Extract every line in the material below that contains the string "pyautogui", and copy each one out in full.

(Saved data entries)
-- BEGIN --

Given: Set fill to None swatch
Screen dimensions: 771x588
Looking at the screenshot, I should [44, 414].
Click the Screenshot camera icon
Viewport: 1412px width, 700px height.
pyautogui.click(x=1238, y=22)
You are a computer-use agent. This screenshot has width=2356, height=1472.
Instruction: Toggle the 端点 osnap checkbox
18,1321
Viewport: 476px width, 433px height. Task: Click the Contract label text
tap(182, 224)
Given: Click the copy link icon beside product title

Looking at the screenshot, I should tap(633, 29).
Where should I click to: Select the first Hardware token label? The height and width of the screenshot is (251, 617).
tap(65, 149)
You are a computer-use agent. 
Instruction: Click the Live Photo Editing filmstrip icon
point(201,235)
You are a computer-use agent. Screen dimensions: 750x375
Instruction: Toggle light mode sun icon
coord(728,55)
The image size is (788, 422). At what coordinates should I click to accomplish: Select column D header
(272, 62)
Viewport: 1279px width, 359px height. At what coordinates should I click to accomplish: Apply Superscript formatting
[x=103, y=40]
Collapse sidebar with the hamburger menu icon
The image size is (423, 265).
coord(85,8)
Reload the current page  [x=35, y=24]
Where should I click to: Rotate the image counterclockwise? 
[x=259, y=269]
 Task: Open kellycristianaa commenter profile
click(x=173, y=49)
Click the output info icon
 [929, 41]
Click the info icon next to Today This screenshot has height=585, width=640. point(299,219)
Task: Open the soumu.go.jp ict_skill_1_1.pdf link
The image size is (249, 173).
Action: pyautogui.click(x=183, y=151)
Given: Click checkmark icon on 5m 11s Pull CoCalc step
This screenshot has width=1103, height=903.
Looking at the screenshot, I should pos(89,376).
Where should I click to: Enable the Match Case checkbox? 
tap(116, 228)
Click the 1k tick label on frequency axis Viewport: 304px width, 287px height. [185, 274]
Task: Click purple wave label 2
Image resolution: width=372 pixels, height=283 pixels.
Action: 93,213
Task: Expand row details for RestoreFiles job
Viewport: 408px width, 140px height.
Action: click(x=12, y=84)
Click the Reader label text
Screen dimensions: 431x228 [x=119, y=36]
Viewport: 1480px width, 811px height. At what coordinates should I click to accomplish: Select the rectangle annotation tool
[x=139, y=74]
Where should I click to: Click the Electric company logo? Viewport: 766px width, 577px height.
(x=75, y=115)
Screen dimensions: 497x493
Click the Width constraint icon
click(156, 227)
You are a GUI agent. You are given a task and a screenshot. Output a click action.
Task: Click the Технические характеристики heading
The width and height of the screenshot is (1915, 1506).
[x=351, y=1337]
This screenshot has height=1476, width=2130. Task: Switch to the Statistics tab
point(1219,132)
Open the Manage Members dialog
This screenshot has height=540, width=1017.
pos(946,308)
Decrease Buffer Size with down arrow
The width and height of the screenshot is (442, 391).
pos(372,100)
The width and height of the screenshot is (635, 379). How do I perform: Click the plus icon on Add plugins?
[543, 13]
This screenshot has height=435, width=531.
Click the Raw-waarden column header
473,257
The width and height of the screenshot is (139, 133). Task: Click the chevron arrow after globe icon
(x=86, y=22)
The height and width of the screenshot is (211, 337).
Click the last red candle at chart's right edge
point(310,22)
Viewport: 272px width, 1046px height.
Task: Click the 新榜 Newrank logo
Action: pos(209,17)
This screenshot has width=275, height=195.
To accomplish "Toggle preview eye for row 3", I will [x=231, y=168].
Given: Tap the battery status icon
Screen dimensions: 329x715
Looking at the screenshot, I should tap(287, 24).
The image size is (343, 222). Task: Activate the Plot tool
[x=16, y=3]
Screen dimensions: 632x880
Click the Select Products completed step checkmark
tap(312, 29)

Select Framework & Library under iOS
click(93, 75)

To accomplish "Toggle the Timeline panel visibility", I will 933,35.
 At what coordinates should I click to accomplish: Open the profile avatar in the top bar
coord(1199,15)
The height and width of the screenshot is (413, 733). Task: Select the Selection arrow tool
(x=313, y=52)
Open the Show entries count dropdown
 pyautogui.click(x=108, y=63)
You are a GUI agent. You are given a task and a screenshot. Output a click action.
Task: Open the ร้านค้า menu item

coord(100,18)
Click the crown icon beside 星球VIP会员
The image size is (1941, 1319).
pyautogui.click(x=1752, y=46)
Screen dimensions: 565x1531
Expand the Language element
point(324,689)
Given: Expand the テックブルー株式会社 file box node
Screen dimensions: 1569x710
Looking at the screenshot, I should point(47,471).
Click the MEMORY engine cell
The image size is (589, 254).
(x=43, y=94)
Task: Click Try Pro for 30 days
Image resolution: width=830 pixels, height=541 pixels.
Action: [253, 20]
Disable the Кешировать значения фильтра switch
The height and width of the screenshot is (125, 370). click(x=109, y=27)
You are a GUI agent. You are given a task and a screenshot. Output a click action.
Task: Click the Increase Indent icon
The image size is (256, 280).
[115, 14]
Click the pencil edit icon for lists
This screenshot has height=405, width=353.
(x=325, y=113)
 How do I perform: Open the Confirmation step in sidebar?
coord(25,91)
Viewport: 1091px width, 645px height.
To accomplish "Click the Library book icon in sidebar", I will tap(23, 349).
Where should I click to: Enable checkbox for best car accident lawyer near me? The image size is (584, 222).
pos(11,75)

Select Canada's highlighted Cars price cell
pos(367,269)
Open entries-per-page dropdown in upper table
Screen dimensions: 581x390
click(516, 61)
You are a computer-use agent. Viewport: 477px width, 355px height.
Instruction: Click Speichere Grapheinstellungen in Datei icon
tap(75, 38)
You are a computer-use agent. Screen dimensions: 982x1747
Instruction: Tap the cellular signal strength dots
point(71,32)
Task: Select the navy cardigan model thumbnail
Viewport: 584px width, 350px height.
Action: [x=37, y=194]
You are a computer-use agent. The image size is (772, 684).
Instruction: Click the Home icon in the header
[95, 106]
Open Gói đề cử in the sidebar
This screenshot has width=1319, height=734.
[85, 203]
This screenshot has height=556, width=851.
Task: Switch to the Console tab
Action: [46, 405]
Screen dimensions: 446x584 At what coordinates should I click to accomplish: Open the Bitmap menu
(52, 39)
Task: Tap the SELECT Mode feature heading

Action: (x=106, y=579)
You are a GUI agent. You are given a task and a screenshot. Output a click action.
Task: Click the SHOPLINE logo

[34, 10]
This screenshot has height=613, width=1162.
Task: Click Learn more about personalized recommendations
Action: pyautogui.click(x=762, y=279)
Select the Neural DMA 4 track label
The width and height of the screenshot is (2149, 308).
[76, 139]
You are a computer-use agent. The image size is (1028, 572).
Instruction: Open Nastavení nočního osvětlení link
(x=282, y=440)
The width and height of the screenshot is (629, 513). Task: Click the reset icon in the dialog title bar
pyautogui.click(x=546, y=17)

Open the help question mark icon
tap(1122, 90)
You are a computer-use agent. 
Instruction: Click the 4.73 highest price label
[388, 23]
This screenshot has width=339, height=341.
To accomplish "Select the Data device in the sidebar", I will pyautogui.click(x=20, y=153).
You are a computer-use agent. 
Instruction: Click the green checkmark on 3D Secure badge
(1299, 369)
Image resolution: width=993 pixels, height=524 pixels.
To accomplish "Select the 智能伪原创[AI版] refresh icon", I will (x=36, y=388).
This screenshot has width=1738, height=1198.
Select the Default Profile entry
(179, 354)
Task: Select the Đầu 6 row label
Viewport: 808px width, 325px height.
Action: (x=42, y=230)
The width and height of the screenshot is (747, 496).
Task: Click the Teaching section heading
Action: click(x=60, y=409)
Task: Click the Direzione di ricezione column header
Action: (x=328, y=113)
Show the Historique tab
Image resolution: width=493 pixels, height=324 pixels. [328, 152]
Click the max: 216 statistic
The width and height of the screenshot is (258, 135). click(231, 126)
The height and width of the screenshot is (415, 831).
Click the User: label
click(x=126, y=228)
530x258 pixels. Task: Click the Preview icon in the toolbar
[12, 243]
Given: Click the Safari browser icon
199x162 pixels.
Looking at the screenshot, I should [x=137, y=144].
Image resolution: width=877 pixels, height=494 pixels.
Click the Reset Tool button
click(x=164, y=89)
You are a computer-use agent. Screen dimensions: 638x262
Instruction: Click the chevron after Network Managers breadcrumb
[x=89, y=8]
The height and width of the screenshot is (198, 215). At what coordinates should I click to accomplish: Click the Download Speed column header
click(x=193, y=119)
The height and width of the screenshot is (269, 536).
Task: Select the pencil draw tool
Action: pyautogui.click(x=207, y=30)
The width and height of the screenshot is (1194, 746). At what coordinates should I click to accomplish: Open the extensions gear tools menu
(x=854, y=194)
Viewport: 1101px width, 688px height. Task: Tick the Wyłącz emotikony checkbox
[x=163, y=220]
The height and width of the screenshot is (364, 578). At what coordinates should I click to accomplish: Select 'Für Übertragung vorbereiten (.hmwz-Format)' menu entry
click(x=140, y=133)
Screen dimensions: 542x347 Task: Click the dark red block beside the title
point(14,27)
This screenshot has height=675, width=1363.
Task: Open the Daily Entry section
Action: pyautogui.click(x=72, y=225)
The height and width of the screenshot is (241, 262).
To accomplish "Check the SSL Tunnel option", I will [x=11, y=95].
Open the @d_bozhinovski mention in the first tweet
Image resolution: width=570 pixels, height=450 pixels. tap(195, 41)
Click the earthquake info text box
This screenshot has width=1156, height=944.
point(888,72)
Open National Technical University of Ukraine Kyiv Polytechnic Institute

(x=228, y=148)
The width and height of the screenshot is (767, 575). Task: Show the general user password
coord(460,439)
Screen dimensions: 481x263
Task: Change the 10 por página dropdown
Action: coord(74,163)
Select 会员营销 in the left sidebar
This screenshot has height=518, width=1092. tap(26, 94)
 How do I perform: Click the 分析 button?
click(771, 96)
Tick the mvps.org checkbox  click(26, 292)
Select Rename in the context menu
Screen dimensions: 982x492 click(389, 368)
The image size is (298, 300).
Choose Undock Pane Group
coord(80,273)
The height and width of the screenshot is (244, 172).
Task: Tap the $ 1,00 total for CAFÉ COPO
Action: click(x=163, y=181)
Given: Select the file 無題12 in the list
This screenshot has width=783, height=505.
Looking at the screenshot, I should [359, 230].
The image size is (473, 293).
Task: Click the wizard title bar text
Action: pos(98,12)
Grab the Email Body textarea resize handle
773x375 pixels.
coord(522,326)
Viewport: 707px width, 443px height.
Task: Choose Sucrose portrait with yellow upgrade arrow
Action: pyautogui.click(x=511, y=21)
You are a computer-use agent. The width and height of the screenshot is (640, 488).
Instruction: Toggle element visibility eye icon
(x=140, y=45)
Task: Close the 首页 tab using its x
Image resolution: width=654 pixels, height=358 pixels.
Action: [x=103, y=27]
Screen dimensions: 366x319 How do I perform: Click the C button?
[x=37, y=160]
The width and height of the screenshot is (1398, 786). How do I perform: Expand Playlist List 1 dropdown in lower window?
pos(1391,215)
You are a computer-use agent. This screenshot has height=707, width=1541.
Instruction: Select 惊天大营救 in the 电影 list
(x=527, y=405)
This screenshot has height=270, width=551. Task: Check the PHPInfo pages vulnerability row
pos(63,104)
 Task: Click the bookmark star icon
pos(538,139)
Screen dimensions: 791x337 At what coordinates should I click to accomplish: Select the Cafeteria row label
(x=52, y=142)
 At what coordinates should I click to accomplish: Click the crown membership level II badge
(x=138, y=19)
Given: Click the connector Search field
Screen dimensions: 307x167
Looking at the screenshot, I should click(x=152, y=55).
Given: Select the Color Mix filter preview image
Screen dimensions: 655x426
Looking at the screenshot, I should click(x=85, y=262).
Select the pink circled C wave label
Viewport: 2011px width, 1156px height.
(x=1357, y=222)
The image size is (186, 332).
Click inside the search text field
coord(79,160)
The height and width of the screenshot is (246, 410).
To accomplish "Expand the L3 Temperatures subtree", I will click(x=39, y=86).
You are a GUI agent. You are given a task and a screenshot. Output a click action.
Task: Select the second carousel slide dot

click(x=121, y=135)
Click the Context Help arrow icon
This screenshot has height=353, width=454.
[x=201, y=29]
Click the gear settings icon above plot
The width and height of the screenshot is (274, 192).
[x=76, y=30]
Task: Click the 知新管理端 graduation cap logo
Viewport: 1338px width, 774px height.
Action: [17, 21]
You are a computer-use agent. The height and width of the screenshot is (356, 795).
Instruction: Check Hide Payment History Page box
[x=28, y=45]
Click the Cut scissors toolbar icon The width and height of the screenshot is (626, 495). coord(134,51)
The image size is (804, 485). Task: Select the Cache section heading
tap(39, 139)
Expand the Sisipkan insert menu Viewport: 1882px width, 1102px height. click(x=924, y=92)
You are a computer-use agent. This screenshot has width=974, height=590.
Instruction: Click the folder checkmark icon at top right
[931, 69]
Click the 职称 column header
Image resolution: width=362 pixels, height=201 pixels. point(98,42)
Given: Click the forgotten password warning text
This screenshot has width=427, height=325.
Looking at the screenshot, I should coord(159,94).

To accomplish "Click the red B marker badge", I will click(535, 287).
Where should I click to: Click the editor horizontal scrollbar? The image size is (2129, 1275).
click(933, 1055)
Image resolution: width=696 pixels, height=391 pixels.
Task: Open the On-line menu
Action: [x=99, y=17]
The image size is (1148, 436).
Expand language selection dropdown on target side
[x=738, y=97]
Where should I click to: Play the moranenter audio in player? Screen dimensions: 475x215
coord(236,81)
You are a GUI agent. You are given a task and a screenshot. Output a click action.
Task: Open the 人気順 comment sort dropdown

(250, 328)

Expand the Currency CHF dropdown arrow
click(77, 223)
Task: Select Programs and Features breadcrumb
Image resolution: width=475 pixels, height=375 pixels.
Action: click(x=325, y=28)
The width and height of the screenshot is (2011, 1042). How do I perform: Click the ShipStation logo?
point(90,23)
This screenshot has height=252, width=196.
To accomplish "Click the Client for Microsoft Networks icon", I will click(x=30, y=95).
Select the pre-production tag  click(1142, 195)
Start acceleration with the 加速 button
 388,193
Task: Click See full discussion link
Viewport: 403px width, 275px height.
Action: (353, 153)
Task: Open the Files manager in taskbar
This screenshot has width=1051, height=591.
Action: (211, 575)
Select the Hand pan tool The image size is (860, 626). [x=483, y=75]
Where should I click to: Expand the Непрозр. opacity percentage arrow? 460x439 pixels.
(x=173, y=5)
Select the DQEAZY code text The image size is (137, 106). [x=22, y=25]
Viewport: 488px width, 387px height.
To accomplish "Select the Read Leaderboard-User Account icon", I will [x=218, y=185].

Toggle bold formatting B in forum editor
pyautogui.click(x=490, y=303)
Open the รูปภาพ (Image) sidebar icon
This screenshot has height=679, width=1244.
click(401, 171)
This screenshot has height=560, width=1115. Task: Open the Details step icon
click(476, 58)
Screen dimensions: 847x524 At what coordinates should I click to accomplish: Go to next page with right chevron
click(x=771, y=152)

-- END --

_RESULT_
pyautogui.click(x=1238, y=22)
Action: pyautogui.click(x=183, y=151)
 pyautogui.click(x=108, y=63)
pyautogui.click(x=1752, y=46)
Action: pyautogui.click(x=762, y=279)
pyautogui.click(x=546, y=17)
To accomplish "Select the Data device in the sidebar", I will pyautogui.click(x=20, y=153).
Action: pyautogui.click(x=207, y=30)
Action: pyautogui.click(x=72, y=225)
Action: pyautogui.click(x=511, y=21)
pyautogui.click(x=490, y=303)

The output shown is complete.